◆ WORK REQUIRED ◆
Your task is to reproduce exactly the lines from the one containing "This screenshot has" through the last line below, both ends included, and nothing else, with no pictures.

◆ RECORDS SUPPLIED ◆
**********
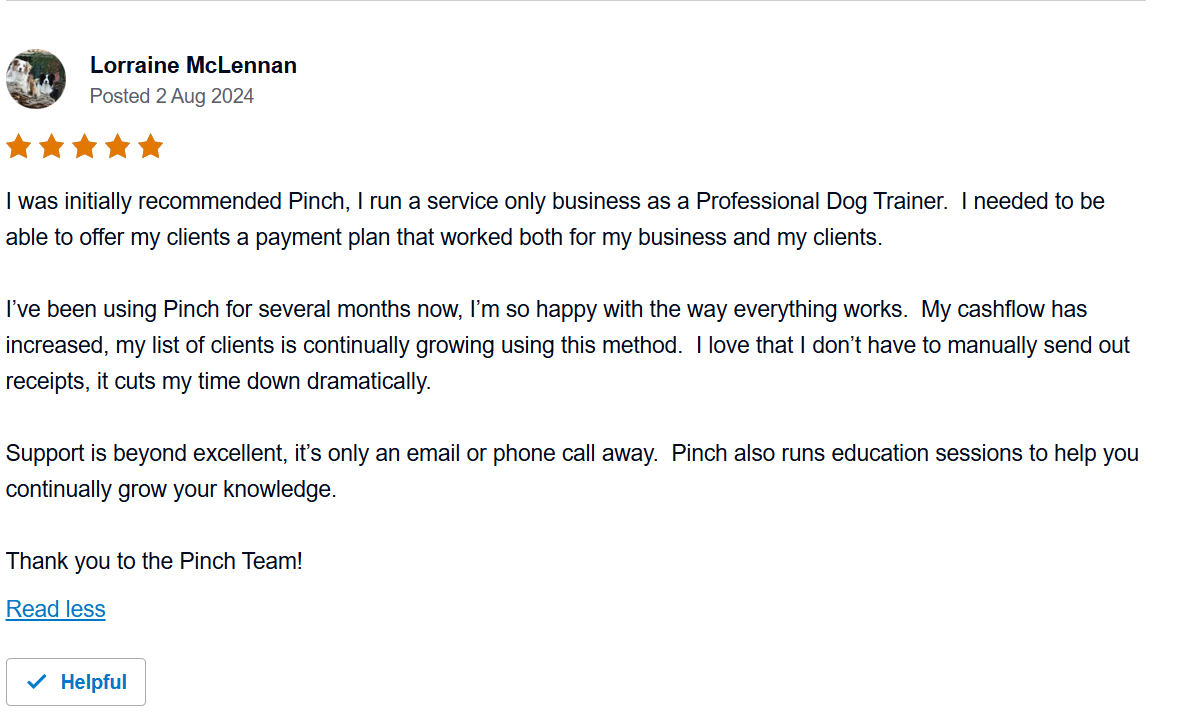The width and height of the screenshot is (1183, 724).
Task: Click the sentence starting I've been using Pinch
Action: [456, 309]
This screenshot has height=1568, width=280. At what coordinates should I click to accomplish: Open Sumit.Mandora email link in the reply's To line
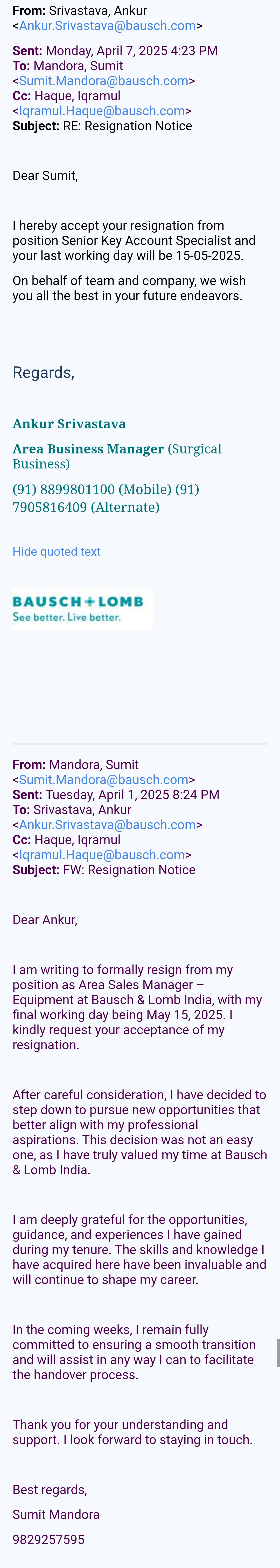(x=104, y=81)
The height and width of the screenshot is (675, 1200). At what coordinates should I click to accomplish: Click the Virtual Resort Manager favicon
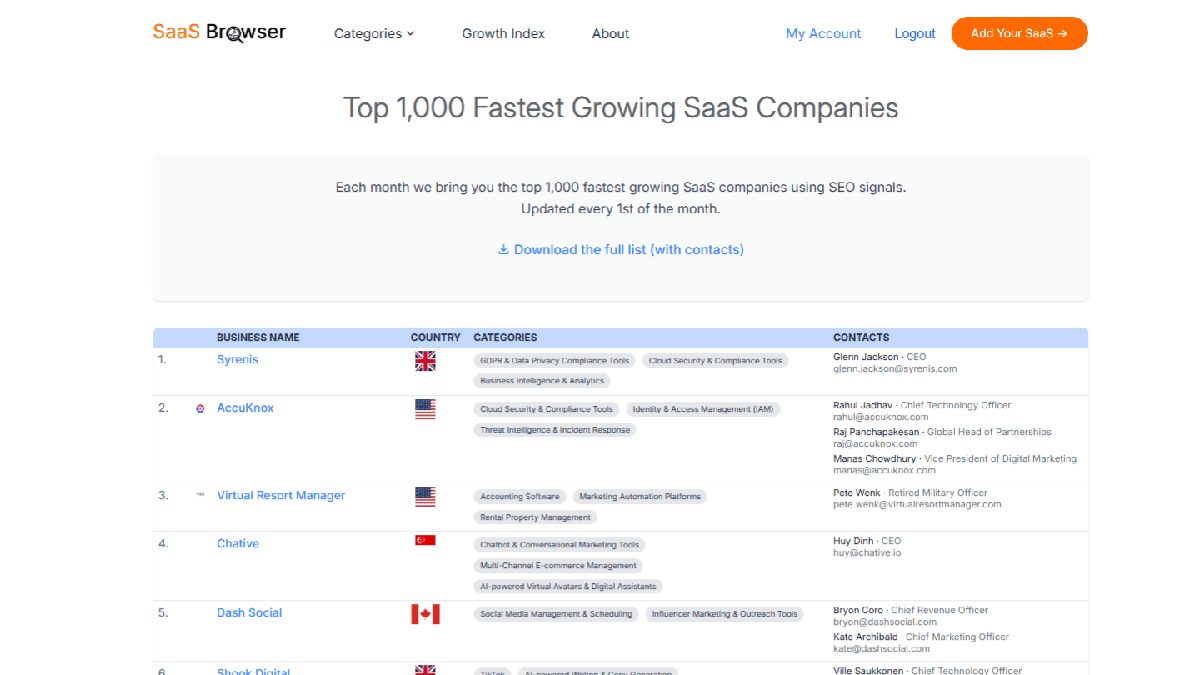200,495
**********
◆ ANSWER BELOW ◆
This screenshot has height=1568, width=280. At what coordinates should I click to accomplish: Open Sumit.Mandora email link in the reply's To line
(x=104, y=81)
The height and width of the screenshot is (675, 1200). At what coordinates should I click to accomplish: Click the Virtual Resort Manager favicon
200,495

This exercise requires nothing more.